To put it in another way, it does not logically follow that untestable things are not capable of being understood.
Here is why I think it does
follow logically :
1. To understand X is to be familiar with the properties of X.
2. To become familiar with the properties of X, the properties must be examined (tested).
3. For the properties to be examinable (testable), the properties must avail itself, or at least the effects of itself, to sensory scrutiny.
Therefor, if X has properties which are not available to our senses, we cannot understand X.
I think you are missing the importance of your intellect. I'd restate it as follows:
1. To understand X is to be familiar with the essence of X. Properties of X point to the essence of X.
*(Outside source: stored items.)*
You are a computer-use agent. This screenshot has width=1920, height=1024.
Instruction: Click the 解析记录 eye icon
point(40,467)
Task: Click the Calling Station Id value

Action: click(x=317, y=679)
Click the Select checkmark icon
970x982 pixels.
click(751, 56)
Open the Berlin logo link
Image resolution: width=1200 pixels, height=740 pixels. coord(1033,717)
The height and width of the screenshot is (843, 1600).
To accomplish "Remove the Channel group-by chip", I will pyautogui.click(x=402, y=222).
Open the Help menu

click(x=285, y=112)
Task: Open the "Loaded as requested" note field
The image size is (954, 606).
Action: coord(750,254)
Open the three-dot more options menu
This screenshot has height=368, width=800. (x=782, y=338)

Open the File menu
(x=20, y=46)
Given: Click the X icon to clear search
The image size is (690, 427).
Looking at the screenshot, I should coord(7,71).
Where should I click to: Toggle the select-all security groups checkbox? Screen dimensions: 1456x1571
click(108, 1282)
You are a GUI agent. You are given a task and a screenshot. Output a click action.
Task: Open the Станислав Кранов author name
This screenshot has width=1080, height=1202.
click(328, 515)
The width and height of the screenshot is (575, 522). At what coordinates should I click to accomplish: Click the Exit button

2. To become familiar with the properties of X, the properties must be available to the intellect.
3. Even if the properties of X are unavailable to our intellect, it does not follow that it does not or cannot exist.
Therefore, if X has properties which are not available to our senses or intellect, we cannot understand X and thus cannot make any claims of existence or non-existence of X. Unless you are a skeptical crackpot
How do you test whether you have free will, thoughts, intentionality, qualia etc.
Erm ..well, maybe thats why these things are so poorly understood and debated to death.
But perhaps I'm not the best person to comment on thoughts. I've long ago written them off as non-existant, except notionally, remember?
If a thing or thought is non-existent, then it is non-existent notionally, imaginary and otherwise. Saying a thing is non-existent except notionally is nonsensical, it does not make sense.
But if they do have testable properties, one should in principle be able to understand these notions. And the more about them that can be tested, the better we'll understand them.
You seem to deny that thoughts have ANY properties by fiat since you deny their existence. I am still curious how you think you are able to reason without having thoughts.